» ASSIGNMENT 1: From the atherosclerosis flashcards, set down word for word the passage starting at "Endothelial cell dysfunction." and ending at "and fibrous tissue.".
» ASSIGNMENT 2: Resume the atherosclerosis flashcards from the point where they stop.

» EXTRACT PROVIDED:
Amanda Flashcards
What is atherosclerosis?
Thickening of the artery wall due to the accumulation of fatty material leading to the production of an atheromatous plaque.
“chronic inflammatory process”
What is the anatomical distribution of clinical atherosclerosis?
Right internal carotid artery.
Proximal left anterior descending coronary artery.
Proximal left renal artery.
What are the clinical outcomes associated with atherosclerosis?
Coronary artery disease -> IHD, MI and cardiac death.
Cerebrovascular atherosclerotic disease -> increased risk of stroke.
Peripheral artery disease.
Renovascular disease.
Abdominal aortic aneurysm (AAA).
What is atherosclerosis initiated by?
Endothelial cell dysfunction.
Elevated levels of cholesterol circulating in the body and LDLs are risk factors.
Which part of the arteries does atherosclerosis involve?
The tunica intima: the innermost layer of the artery composed of endothelial cells and in contact with blood.
Atherosclerosis produces focal lesions (plaques) composed of what?
Lipid material and fibrous tissue.
Which type of lipoproteins are associated with an increased incidence of atherosclerosis?
LDLs.
Transport cholesterol to cells,
What type of lipoproteins are associated with a decreased incidence of atherosclerosis and why?
HDLs: high density as high protein %. Carry cholesterol away from tissues to the liver.
How are monocytes attracted to and encouraged to adhere to the endothelium?
LDL accumulates beneath endothelial cells where modification of LDL can occur. Oxidation of LDL attracts monocytes which adhere and then enter the subendothelial space.
What happens once monocytes have accumulated in the subendothelial space?

» Data excerpts:
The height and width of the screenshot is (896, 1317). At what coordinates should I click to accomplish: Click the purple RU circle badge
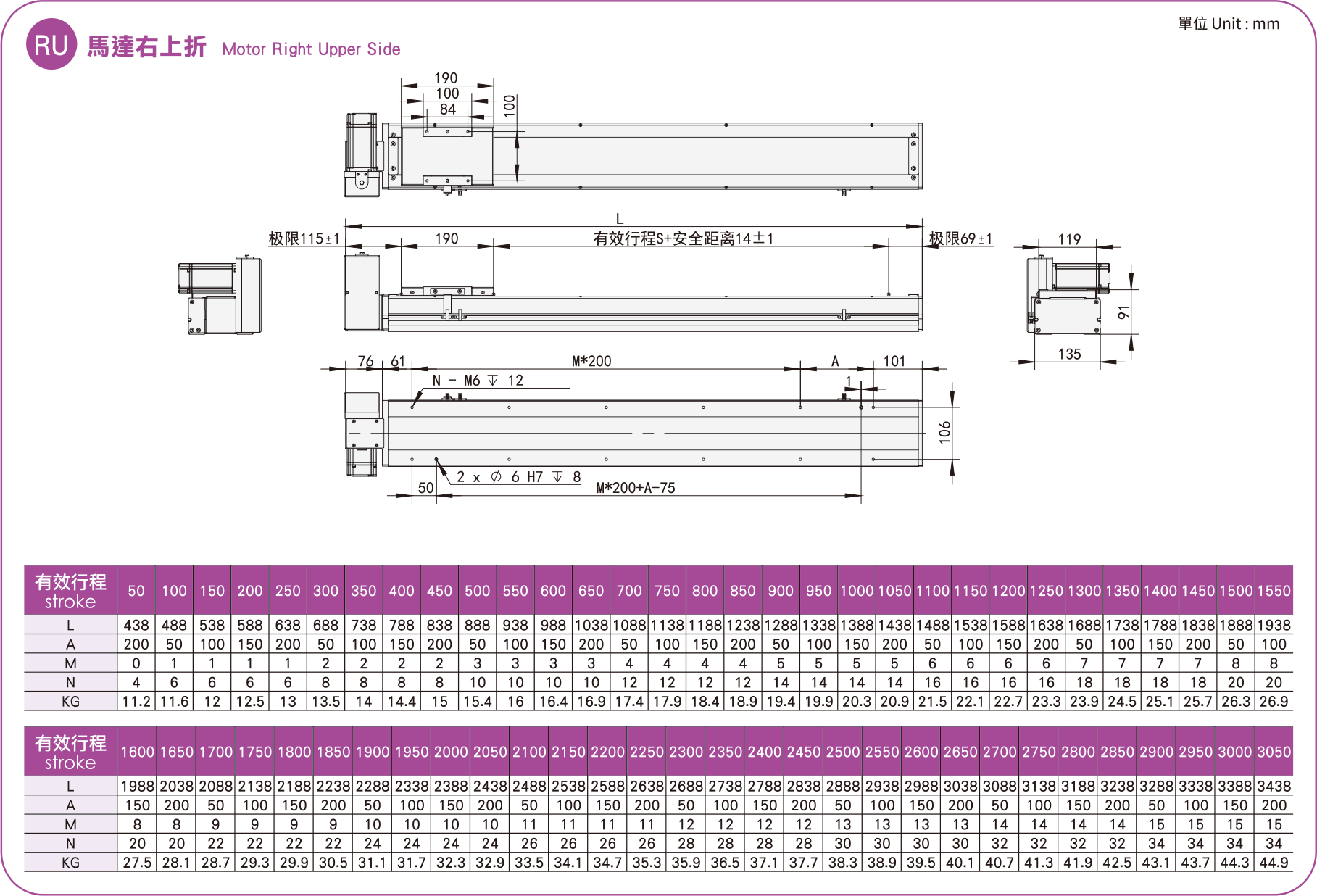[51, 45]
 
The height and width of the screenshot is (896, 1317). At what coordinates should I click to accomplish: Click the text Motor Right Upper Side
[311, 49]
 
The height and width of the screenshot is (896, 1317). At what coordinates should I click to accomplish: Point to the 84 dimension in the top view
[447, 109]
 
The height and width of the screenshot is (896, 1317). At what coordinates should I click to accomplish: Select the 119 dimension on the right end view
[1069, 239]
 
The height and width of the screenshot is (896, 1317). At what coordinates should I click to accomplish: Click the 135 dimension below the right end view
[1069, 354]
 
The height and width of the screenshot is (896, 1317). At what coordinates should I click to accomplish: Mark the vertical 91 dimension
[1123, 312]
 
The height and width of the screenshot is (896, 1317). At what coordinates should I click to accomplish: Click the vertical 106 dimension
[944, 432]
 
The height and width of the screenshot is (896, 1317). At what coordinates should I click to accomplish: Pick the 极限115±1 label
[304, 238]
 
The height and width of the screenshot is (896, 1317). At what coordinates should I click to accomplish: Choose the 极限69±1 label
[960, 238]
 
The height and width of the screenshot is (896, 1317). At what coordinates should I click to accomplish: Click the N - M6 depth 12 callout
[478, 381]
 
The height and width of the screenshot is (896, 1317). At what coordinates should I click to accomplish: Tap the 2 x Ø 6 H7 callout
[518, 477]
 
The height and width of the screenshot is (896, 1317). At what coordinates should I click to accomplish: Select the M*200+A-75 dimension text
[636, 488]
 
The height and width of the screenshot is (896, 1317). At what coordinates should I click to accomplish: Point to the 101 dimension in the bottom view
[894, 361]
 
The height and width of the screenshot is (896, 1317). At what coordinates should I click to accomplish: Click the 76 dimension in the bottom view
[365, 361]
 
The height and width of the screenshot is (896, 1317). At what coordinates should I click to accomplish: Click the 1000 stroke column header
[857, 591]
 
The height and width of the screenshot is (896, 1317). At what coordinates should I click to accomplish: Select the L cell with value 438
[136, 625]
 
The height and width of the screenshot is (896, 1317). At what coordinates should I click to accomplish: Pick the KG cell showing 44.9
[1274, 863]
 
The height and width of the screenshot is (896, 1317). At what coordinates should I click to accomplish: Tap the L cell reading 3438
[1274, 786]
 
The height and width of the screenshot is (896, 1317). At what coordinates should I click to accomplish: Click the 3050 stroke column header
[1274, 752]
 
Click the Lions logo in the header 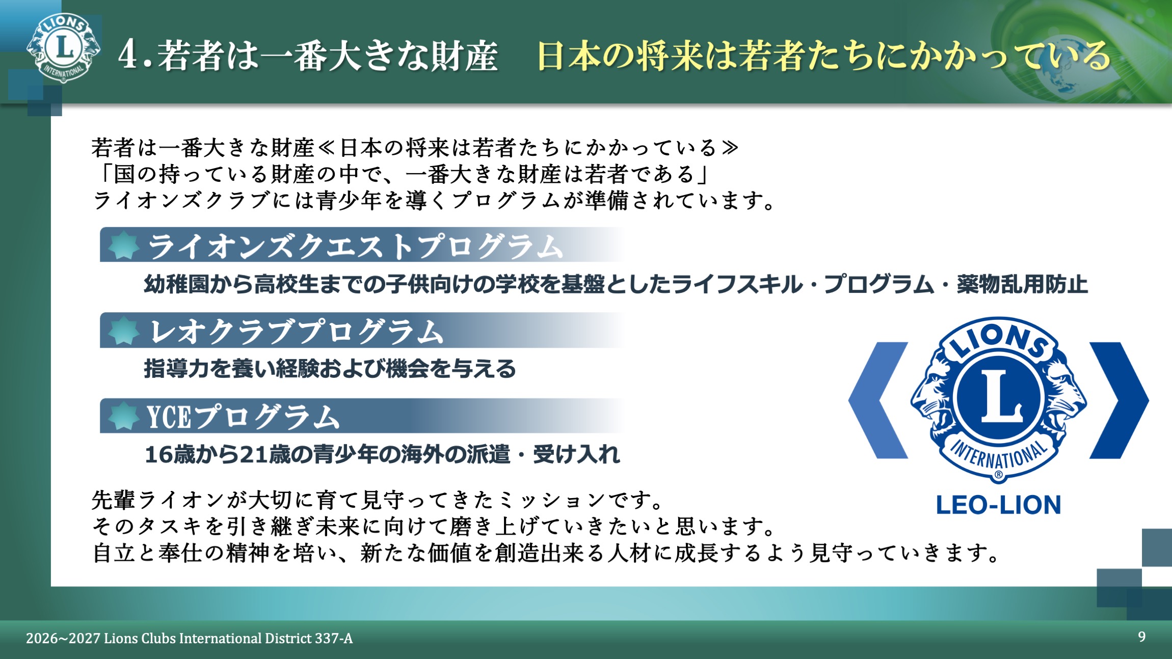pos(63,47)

* * *

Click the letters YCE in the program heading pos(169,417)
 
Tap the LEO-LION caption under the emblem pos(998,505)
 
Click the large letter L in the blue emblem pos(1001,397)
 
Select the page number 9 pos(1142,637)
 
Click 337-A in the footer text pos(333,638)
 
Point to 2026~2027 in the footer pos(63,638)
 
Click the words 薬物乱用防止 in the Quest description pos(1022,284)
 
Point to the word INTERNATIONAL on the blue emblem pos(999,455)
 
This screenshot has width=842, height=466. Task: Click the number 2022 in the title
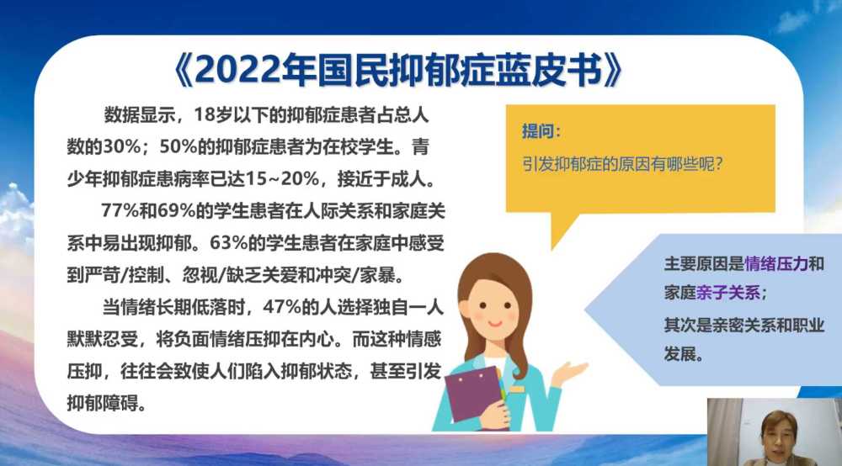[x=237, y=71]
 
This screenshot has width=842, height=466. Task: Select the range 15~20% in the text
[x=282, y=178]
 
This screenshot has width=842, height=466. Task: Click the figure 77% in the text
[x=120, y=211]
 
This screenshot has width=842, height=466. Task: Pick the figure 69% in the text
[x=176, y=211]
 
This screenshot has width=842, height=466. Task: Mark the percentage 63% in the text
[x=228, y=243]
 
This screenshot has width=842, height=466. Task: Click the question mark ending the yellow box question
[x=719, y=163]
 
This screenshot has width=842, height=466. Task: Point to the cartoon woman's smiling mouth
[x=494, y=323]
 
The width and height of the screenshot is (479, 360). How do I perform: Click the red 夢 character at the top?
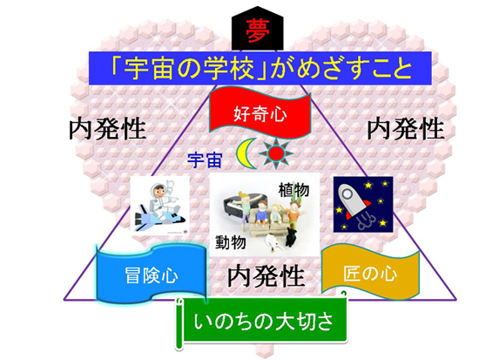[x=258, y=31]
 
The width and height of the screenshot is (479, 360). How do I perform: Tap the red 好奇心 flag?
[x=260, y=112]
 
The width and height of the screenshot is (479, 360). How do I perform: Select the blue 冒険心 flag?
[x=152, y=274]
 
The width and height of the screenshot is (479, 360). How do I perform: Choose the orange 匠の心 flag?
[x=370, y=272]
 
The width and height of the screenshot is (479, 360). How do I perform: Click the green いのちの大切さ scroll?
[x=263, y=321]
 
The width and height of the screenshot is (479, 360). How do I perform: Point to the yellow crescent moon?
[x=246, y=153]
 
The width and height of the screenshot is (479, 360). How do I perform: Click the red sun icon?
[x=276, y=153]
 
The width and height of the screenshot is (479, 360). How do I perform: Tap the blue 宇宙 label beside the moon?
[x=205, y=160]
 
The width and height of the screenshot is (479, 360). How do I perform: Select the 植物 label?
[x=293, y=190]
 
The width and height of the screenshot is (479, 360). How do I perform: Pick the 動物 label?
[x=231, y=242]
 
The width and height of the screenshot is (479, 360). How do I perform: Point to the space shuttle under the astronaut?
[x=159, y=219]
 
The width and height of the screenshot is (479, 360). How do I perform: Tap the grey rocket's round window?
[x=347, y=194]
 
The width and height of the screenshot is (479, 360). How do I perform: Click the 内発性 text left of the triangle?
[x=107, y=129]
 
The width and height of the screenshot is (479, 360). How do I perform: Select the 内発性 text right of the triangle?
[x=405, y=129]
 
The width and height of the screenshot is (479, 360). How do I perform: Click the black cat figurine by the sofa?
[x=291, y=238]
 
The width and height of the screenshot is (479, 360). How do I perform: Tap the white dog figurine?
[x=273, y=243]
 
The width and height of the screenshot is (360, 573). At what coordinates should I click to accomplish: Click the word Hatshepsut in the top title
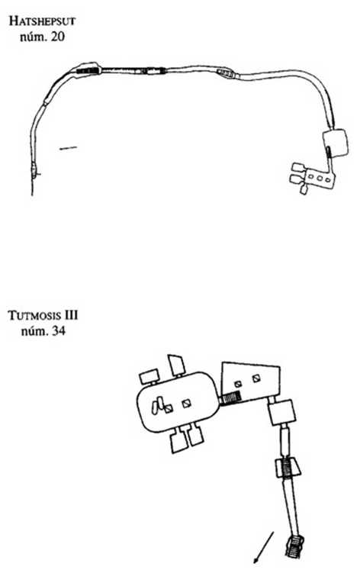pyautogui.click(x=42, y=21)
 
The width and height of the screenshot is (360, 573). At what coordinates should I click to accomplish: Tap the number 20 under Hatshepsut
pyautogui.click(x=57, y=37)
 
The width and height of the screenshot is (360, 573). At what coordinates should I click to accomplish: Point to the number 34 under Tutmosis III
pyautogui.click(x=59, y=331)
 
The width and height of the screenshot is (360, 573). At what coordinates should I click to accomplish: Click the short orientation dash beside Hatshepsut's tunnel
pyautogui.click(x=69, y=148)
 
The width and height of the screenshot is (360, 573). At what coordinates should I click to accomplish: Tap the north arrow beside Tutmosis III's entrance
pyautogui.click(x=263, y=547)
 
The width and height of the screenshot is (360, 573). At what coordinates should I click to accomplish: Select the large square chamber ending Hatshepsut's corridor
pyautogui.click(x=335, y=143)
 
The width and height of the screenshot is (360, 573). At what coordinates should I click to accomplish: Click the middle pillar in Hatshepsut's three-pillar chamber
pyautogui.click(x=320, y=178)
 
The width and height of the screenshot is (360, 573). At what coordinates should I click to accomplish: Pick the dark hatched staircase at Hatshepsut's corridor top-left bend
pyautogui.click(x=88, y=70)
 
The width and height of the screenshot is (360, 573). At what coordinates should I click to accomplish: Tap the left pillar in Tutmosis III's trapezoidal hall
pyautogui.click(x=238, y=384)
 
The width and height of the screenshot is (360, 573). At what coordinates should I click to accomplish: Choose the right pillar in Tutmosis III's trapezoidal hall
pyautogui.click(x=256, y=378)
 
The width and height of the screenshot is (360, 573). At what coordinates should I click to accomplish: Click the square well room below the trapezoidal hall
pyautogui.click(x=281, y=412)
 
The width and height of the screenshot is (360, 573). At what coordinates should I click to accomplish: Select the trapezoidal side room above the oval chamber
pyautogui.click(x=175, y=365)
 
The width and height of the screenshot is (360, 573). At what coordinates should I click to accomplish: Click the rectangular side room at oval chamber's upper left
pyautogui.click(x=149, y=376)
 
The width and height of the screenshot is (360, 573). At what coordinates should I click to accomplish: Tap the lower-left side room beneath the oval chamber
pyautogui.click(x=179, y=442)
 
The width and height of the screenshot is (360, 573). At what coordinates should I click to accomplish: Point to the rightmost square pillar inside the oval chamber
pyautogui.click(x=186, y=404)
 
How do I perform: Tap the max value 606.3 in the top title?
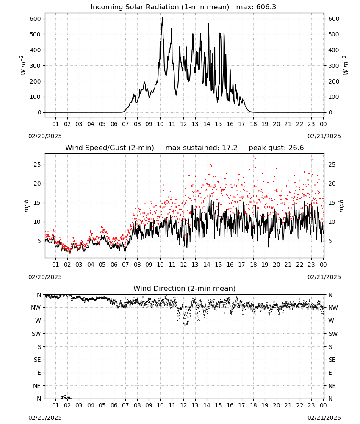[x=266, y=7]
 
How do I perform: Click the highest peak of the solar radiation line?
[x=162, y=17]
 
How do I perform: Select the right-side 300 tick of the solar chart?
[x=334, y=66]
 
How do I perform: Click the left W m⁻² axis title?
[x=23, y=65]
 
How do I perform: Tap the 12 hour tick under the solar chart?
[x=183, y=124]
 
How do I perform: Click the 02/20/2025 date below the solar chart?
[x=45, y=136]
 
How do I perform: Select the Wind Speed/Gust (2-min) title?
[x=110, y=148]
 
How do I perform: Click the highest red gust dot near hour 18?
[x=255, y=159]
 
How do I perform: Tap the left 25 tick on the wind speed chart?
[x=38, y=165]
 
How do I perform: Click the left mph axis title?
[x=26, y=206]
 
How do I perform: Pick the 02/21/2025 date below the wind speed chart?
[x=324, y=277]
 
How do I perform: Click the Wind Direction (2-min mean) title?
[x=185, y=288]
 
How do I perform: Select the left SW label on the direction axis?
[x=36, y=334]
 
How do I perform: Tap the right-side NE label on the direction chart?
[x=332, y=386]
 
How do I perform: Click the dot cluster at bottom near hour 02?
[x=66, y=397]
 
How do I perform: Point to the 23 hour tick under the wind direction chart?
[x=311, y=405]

* * *

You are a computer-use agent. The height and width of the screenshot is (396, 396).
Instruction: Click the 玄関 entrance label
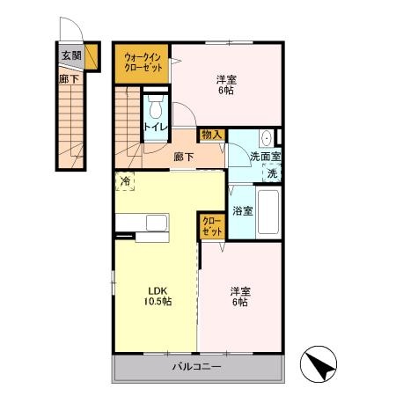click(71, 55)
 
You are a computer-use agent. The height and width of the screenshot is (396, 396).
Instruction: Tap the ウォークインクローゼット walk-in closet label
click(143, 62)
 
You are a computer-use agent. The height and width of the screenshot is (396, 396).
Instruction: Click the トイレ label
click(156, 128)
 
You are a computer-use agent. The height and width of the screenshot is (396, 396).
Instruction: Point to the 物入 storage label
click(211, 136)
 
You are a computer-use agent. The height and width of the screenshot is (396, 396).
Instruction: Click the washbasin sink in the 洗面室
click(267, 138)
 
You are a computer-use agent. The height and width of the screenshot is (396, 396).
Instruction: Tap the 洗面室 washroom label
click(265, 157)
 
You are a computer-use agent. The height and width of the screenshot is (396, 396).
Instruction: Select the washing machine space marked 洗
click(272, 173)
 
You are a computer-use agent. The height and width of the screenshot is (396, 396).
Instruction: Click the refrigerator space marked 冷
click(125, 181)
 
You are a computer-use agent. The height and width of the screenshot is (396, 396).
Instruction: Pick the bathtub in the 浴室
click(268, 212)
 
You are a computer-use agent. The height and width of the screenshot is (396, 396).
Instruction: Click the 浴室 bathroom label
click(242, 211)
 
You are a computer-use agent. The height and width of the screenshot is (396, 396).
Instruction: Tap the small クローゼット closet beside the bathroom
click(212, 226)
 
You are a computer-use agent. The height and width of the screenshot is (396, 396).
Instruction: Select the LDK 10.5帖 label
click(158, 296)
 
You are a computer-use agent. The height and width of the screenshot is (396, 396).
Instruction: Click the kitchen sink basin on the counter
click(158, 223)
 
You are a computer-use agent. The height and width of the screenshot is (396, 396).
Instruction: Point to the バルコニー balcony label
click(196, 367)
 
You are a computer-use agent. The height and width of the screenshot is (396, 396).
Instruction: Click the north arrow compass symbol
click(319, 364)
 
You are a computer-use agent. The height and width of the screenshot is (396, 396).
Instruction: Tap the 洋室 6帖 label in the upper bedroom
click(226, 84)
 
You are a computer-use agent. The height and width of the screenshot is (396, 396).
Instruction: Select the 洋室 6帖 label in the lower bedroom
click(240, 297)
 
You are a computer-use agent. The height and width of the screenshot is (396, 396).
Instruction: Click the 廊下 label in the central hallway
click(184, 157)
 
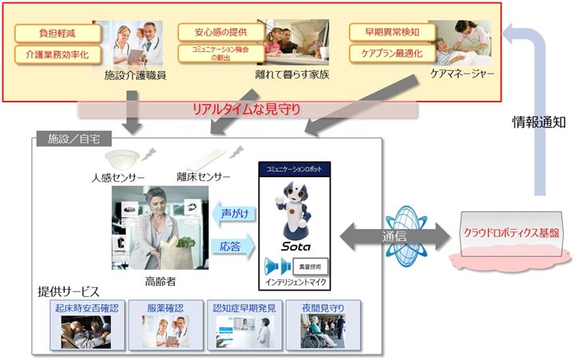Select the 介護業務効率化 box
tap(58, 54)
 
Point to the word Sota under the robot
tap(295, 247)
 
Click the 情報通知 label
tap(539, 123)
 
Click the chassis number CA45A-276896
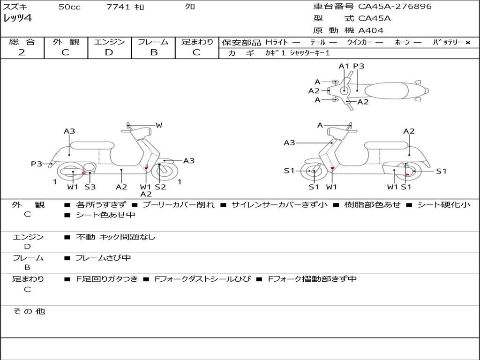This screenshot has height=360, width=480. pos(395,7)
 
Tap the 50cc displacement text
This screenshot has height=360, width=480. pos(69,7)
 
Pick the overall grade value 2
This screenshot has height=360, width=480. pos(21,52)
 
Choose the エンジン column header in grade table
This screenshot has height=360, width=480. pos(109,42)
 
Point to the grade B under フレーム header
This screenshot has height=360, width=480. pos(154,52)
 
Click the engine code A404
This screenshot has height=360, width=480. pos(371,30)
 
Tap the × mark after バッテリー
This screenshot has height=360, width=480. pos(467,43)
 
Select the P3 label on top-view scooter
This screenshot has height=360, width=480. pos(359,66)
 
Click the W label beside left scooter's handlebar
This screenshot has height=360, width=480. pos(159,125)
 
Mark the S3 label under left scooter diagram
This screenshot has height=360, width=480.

» WRITTEN REPLY 1:
Endothelial cell dysfunction.
Elevated levels of cholesterol circulating in the body and LDLs are risk factors.
Which part of the arteries does atherosclerosis involve?
The tunica intima: the innermost layer of the artery composed of endothelial cells and in contact with blood.
Atherosclerosis produces focal lesions (plaques) composed of what?
Lipid material and fibrous tissue.

» WRITTEN REPLY 2:
They will differentiate into macrophages (M-CSF) and are able to take up oxidised LDL particles forming foam cells.
The first atherosclerotic lesions then form: fatty streak.
What often occurs following foam cell formation in the subendothelial space?
Smooth muscle cells can migrate into the intima, secrete collagen and form the fibrous cap.
Immune cells also continue to accumulate and foam cells begin to release cholesterol from the lipid core.
How do vulnerable and stable plaques differ?
Vulnerable have a lipid rich/foam cell rich peripheral boundary and thinner fibrous cap.
Stable plaques have a smaller necrotic lipid core.
How is the fibrous cap formed in atherosclerosis?
Smooth muscle cells migrate into the intima tunica of the artery and secrete collagen to form the cap.
What is one of the earliest signs of endothelial cell dysfunction?
The decreased production or activity of nitrogen oxide (NO) is one of the earliest signs of endothelial cell dysfunction.
Upregulation of endothelial adhesion receptors such as [BLANK] are associated with the initiation of endothelial cell dysfunction.
VCAM-1.
Modified lipids alter the expression of receptors such as this and promote intimal immune cell infiltration.
Myeloperoxidases and lipooxygenases are involved in what?
The oxidative modification of LDL particles.
These enzymes are secreted by inflammatory cells.
What is diapedesis?
This is the attachment and migration of monocytes through the endothelial layer.
What happens upon ingestion of LDL particles by macrophages?
Turn into foam cells. They begin to produce pro-inflammatory mediators, reactive oxygen species, and tissue factor (TF) pro-coagulants that amplify local inflammation and promote thrombotic complications.
What role do scavenger receptors play in atherosclerosis?
CD36 and SR-A are highly expressed in atherosclerotic lesions. They can bind and internalise oxidised LDL helping in the formation of foam cells.
How is LDL cholesterol stored in macrophages/foam cells?
Converted into cholesterol ester and stored as lipid droplets. Free cholesterol is transported out of the cell via ABCA1 transporters.
What role do ABCA1 receptors play in the pathogenesis of atherosclerosis?
ABCA1 receptors present in foam cells/macrophages transport free cholesterol out of the cell.
How does the necrotic core form?
There is a gradual accumulation of apoptotic cells, debris and cholesterol crystals.
‘modified lipids (oxidised LDL) that form a core region surrounded by a cap of smooth muscle cells and a collagen-rich matrix.’
The border regions of the NC are heavily infiltrated by T cells/ mast cells which release pro.inflam mediators and enzymes.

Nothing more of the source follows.